January 17, 2018
Another lesson we were taught in Kindergarten that seems to disappear once we reach adulthood is admitting to our mistakes. I could go on and on about the reasons why accountability has been replaced with denials and finger pointing, but the reasons really don’t matter. The truth is, we, as adults and business people, need to be accountable for our actions – both good and bad.
As human beings, we are far from perfect. We make mistakes. We forget to send out an email or follow-up after a phone call. We misunderstand the focus of a project. We miss a deadline. We snap at a colleague. We space on a meeting. The reality is we all have experienced at least a few of these less than stellar moments. What separates us from the others is how we respond to our failures.
I understand it is hard to admit failure. No one relishes walking into his or her boss’s office to explain how they screwed up. But barring death, dismemberment, embezzlement, etc. I know most managers appreciate the honesty, and they don’t want to listen to endless excuses or watch you blame your peers or subordinates. They want to you to be accountable. But accountability doesn’t stop with an admission of guilt or an apology, it also involves finding a reasonable solution. How will you correct the situation or prevent it from happening again? This step requires you to step away from yourself and your pride and view the situation with some objectivity, so you can envision a meaningful solution.
So, what are the steps when the inevitable happens?

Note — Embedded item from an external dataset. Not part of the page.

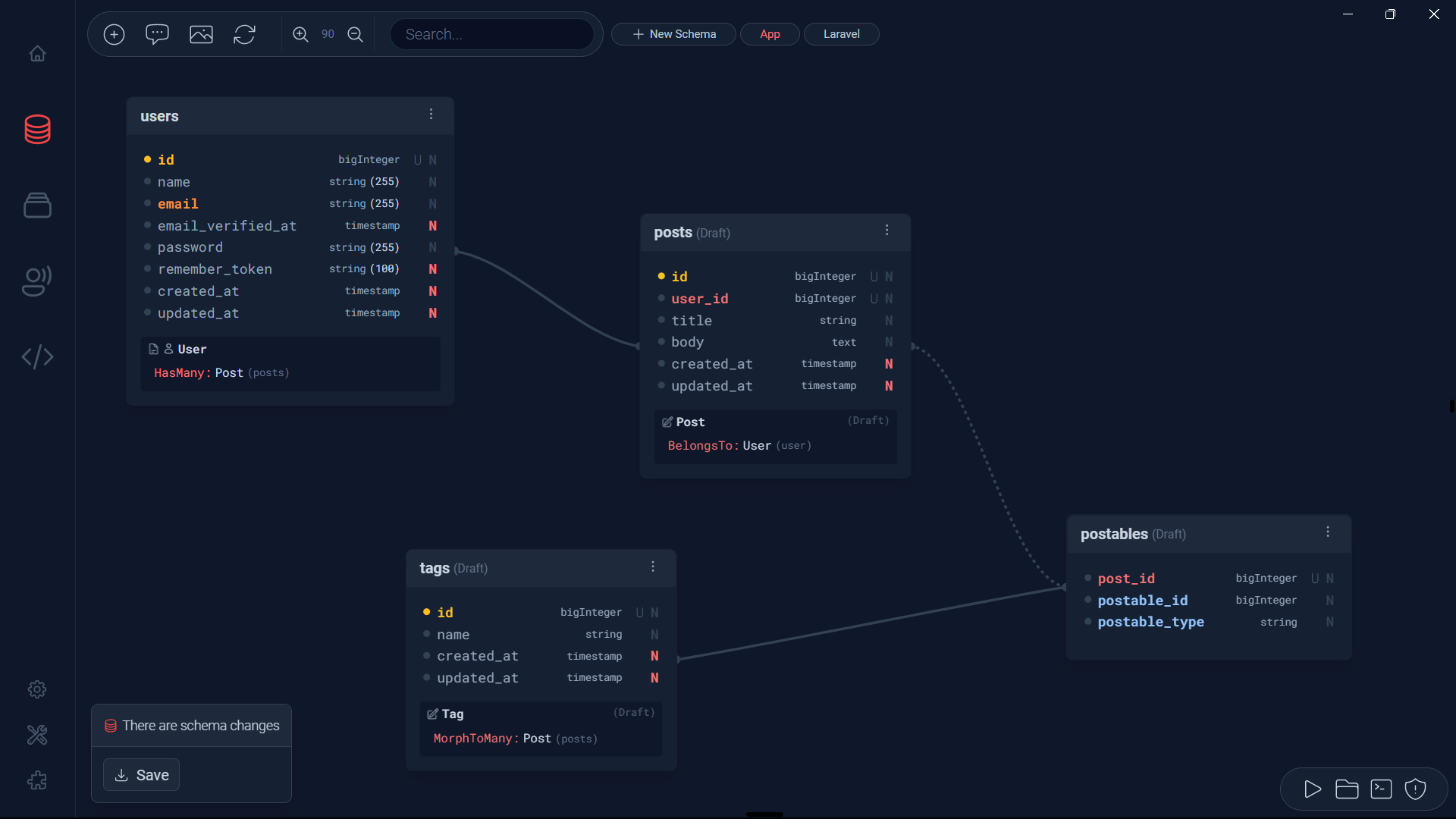Open the terminal console icon
Viewport: 1456px width, 819px height.
coord(1381,789)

- Open your eyes and allow yourself to honestly see the situation
- Understand your role
- Accept that you have responsibility in the situation
- Think about the possible corrective measures
- Develop a plan to prevent the situation from occurring again
- Be honest with your boss about the situation, your role, apologize, and present your recommended solution
The one exception is an emergent situation – in such cases, it is important to notify your boss immediately, and then take the time to go through the steps of recognition, acceptance, and prevention.
Let’s think about this from another angle. I remember when I was little and I took the box of chocolates. They were my favorite and we only got them during the holidays. I hid and ate about half of them. When my mother noticed most of the chocolates were gone, she asked me about it. I lied, telling her I had no idea where they went. She let me sit with the lie, and in the first few moments, I felt a great sense of relief because I hadn’t been caught. However, those feelings were quickly replaced with a relentless wave of guilt.
Accountability is the act of taking responsibility, and it will likely make you feel lousy in the first few moments, but those feelings will quickly be replaced with a sense of relief. If you alter the truth to cover for your mistake, or you point your finger at a colleague or subordinate and let them take the blame, especially when you have responsibility, over time, you will begin to feel lousy about yourself. Accountability is not just about taking responsibility, it is also about long term preservation of self, reputation, and dignity.